> **Short exercise**: Rewrite the data below, swapping each occurrence of "GUI agent" for "interface assistant" and leaving everything else as it is.

Stored entries:
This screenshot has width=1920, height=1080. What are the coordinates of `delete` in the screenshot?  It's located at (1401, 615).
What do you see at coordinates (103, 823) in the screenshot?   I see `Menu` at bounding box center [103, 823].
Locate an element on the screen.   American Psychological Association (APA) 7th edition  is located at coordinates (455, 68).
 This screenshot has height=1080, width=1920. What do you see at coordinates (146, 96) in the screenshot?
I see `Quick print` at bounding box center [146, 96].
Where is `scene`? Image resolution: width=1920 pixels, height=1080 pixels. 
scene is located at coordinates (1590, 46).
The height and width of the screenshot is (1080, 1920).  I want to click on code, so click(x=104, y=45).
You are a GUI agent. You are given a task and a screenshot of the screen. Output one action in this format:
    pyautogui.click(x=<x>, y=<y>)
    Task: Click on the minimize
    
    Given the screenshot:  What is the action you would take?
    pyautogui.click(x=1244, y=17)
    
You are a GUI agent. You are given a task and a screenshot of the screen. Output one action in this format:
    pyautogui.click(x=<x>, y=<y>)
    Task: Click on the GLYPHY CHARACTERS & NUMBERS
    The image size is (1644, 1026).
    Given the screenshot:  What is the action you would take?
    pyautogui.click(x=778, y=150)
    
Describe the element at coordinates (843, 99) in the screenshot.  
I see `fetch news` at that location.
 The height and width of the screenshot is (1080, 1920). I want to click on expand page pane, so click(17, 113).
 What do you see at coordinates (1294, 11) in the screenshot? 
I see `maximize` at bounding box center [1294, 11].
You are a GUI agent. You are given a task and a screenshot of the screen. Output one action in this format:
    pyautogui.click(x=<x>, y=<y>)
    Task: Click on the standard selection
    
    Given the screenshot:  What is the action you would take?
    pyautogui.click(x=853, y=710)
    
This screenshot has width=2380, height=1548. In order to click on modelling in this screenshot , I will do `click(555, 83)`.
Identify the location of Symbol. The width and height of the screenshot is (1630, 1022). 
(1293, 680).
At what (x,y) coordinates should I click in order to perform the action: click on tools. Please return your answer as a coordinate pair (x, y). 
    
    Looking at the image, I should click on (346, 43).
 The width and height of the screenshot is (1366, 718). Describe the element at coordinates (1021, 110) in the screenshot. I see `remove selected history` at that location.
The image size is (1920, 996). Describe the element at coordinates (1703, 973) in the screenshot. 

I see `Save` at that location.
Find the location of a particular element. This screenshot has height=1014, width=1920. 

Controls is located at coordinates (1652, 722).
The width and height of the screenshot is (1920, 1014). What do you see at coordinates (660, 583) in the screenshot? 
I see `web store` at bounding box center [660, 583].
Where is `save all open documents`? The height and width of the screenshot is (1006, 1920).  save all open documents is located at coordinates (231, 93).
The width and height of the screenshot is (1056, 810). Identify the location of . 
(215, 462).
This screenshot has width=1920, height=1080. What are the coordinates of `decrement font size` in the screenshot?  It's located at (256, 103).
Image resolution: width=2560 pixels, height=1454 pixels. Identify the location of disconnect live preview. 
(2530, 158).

> **Reply**:
This screenshot has width=1920, height=1080. What are the coordinates of `delete` in the screenshot?  It's located at (1401, 615).
What do you see at coordinates (103, 823) in the screenshot?   I see `Menu` at bounding box center [103, 823].
Locate an element on the screen.   American Psychological Association (APA) 7th edition  is located at coordinates (455, 68).
 This screenshot has height=1080, width=1920. What do you see at coordinates (146, 96) in the screenshot?
I see `Quick print` at bounding box center [146, 96].
Where is `scene`? Image resolution: width=1920 pixels, height=1080 pixels. 
scene is located at coordinates (1590, 46).
The height and width of the screenshot is (1080, 1920).  I want to click on code, so click(x=104, y=45).
You are a interface assistant. You are given a task and a screenshot of the screen. Output one action in this format:
    pyautogui.click(x=<x>, y=<y>)
    Task: Click on the minimize
    
    Given the screenshot:  What is the action you would take?
    pyautogui.click(x=1244, y=17)
    
You are a interface assistant. You are given a task and a screenshot of the screen. Output one action in this format:
    pyautogui.click(x=<x>, y=<y>)
    Task: Click on the GLYPHY CHARACTERS & NUMBERS
    The image size is (1644, 1026).
    Given the screenshot:  What is the action you would take?
    pyautogui.click(x=778, y=150)
    
Describe the element at coordinates (843, 99) in the screenshot.  
I see `fetch news` at that location.
 The height and width of the screenshot is (1080, 1920). I want to click on expand page pane, so click(17, 113).
 What do you see at coordinates (1294, 11) in the screenshot? 
I see `maximize` at bounding box center [1294, 11].
You are a interface assistant. You are given a task and a screenshot of the screen. Output one action in this format:
    pyautogui.click(x=<x>, y=<y>)
    Task: Click on the standard selection
    
    Given the screenshot:  What is the action you would take?
    pyautogui.click(x=853, y=710)
    
This screenshot has width=2380, height=1548. In order to click on modelling in this screenshot , I will do `click(555, 83)`.
Identify the location of Symbol. The width and height of the screenshot is (1630, 1022). 
(1293, 680).
At what (x,y) coordinates should I click in order to perform the action: click on tools. Please return your answer as a coordinate pair (x, y). 
    
    Looking at the image, I should click on (346, 43).
 The width and height of the screenshot is (1366, 718). Describe the element at coordinates (1021, 110) in the screenshot. I see `remove selected history` at that location.
The image size is (1920, 996). Describe the element at coordinates (1703, 973) in the screenshot. 

I see `Save` at that location.
Find the location of a particular element. This screenshot has height=1014, width=1920. 

Controls is located at coordinates (1652, 722).
The width and height of the screenshot is (1920, 1014). What do you see at coordinates (660, 583) in the screenshot? 
I see `web store` at bounding box center [660, 583].
Where is `save all open documents`? The height and width of the screenshot is (1006, 1920).  save all open documents is located at coordinates (231, 93).
The width and height of the screenshot is (1056, 810). Identify the location of . 
(215, 462).
This screenshot has width=1920, height=1080. What are the coordinates of `decrement font size` in the screenshot?  It's located at (256, 103).
Image resolution: width=2560 pixels, height=1454 pixels. Identify the location of disconnect live preview. 
(2530, 158).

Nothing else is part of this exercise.